Start Source excerpt

Cari Taylor-Carlson

Café Grace Boasts French Bistro Fare

New Tosa cafe has good food, cozy atmosphere.

By - Dec 20th, 2016 03:50 pm
Café Grace. Photo by Cari Taylor-Carlson.

Café Grace. Photo by Cari Taylor-Carlson.

After I interviewed Zach Espinosa, Executive Chef at Café Grace, a Bartolotta-managed restaurant, one of three in the Mayfair Collection, I knew Espinosa would set a high bar for the cuisine in this café/bistro. He came to Café Grace from Harbor House where he also served as Executive Chef. That menu focuses on seafood and steak. Now he’s taken on a different challenge, bringing French flair to Café Grace, an unpretentious white tablecloth restaurant, easily accessed from Highway 45 for people who live in the western suburbs.

At a private gathering, prior to the official opening, I enjoyed a taste of several of the choices now found on the menu. From a few samples, I can report on the following: Gougeres, pastry puffs filled with Grand Cru fondue are mini-cream puffs, single bites that explode into savory cheesy deliciousness; Pate de Campagne, a coarse country pate, served with cornichons, has a robust earthy flavor, very French and needs the sweet/sour cornichons to take the edge off “earthy;” Corvelle De Canut, a farmers cheese spread, enhanced by shallots, chives, and olive oil, goes down easily, a mild crowd pleaser to spread on a baguette; Crevettes or poached jumbo shrimp, truly “jumbo,” will be appreciated by all who crave more than a singular bite of the usual cocktail shrimp. Pickling spices and lemon in the poaching liquid added flavor to the shrimp while mild horseradish in the cocktail sauce added some pungent heat; Gigot D’ Agneau, leg of lamb, fork tender, juicy, with a hint of rosemary, will delight lamb aficionados; Canard Confit, duck cooked in its own fat, tasted strong, gamey. At dinner they will serve it with spinach, walnuts, and cherry gastrique, a classic French sweet and sour sauce to dull the gamey flavor.

We also sampled two desserts, a flawless, flourless chocolate cake, with a soft warm dark chocolate center, and a lemon tart, appropriately tart, a taste so delicious I can recall it as if it were today’s breakfast.

The bar at Café Grace. Photo by Cari Taylor-Carlson.

End Source excerpt
Start Supplied records

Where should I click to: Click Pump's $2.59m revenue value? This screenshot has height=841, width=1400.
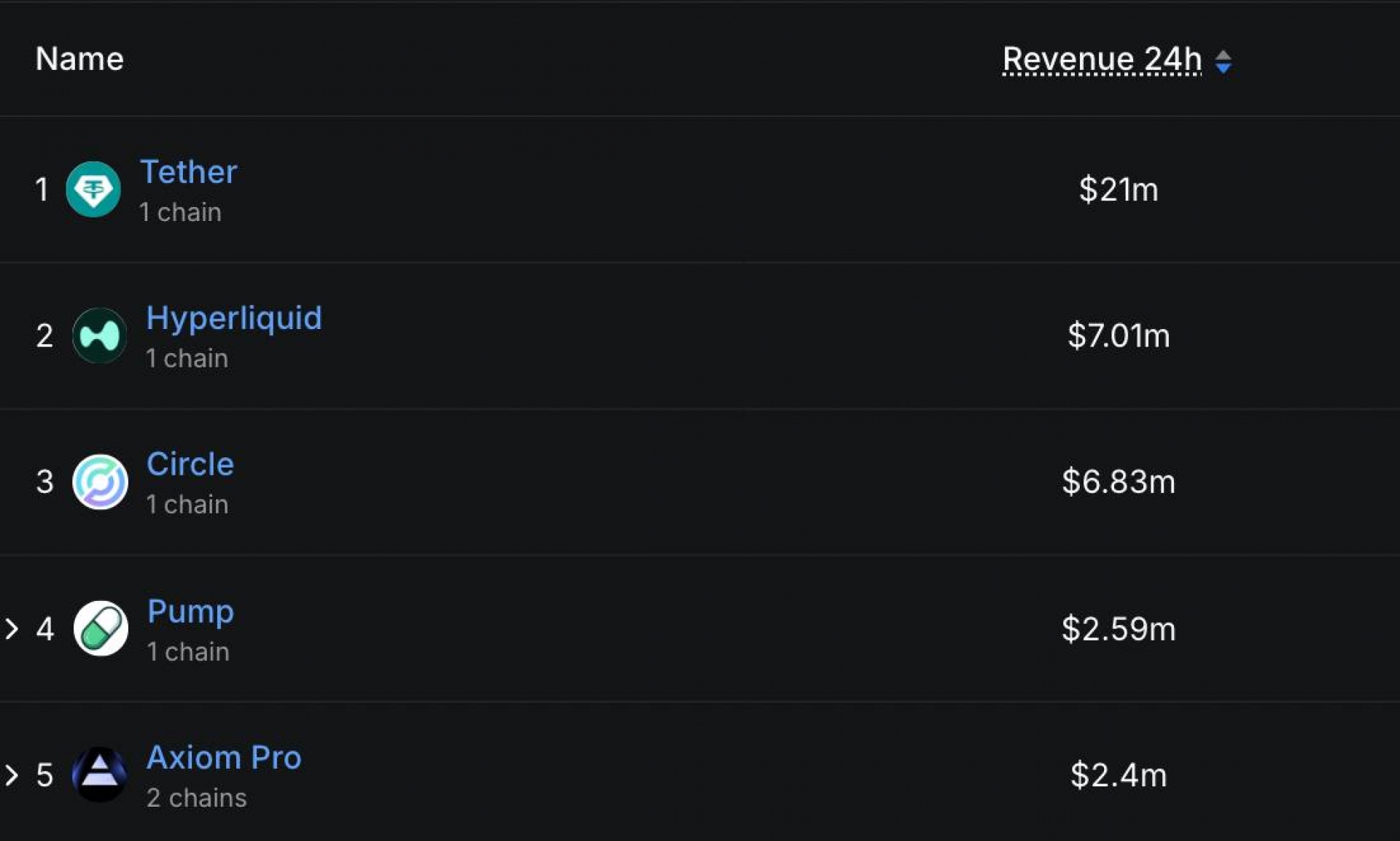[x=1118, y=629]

End Supplied records
Start Supplied records

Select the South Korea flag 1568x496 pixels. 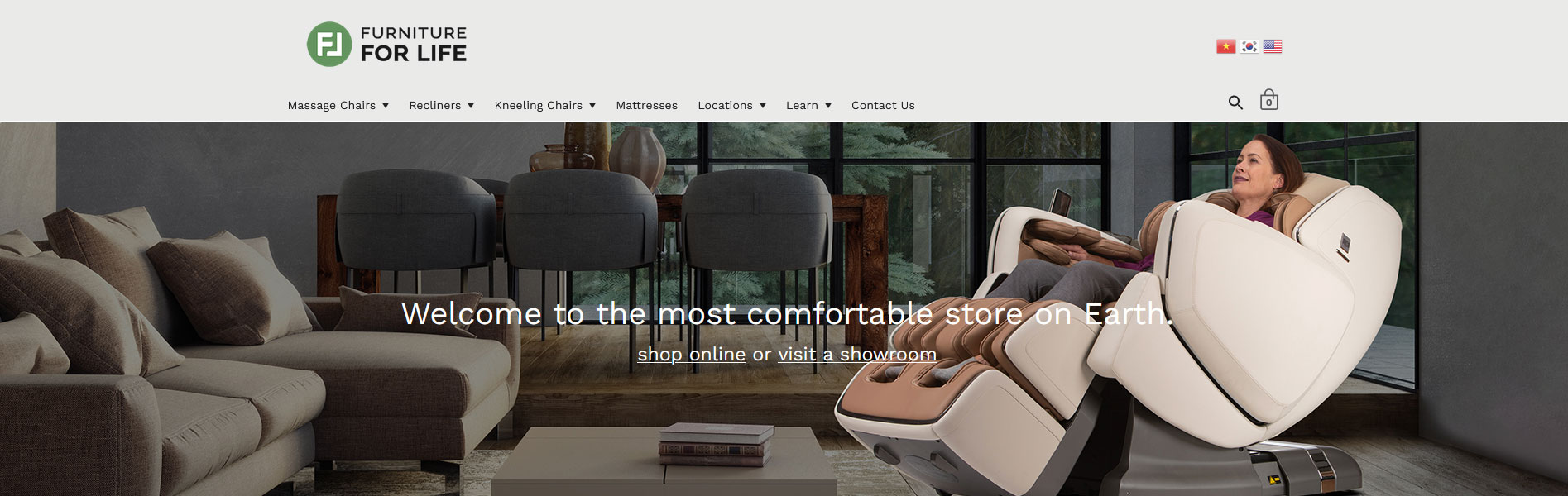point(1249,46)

End Supplied records

Tasks to carry out –
• A. According to the restaurant review, where did Zach Espinosa work as Executive Chef before coming to Café Grace?
• B. Set down the restaurant review word for word, everything from "Café Grace Boasts" down to "the western suburbs.".

Outputs for the tasks –
• A. Harbor House

• B.
Café Grace Boasts French Bistro Fare

New Tosa cafe has good food, cozy atmosphere.

By - Dec 20th, 2016 03:50 pm
Café Grace. Photo by Cari Taylor-Carlson.

Café Grace. Photo by Cari Taylor-Carlson.

After I interviewed Zach Espinosa, Executive Chef at Café Grace, a Bartolotta-managed restaurant, one of three in the Mayfair Collection, I knew Espinosa would set a high bar for the cuisine in this café/bistro. He came to Café Grace from Harbor House where he also served as Executive Chef. That menu focuses on seafood and steak. Now he’s taken on a different challenge, bringing French flair to Café Grace, an unpretentious white tablecloth restaurant, easily accessed from Highway 45 for people who live in the western suburbs.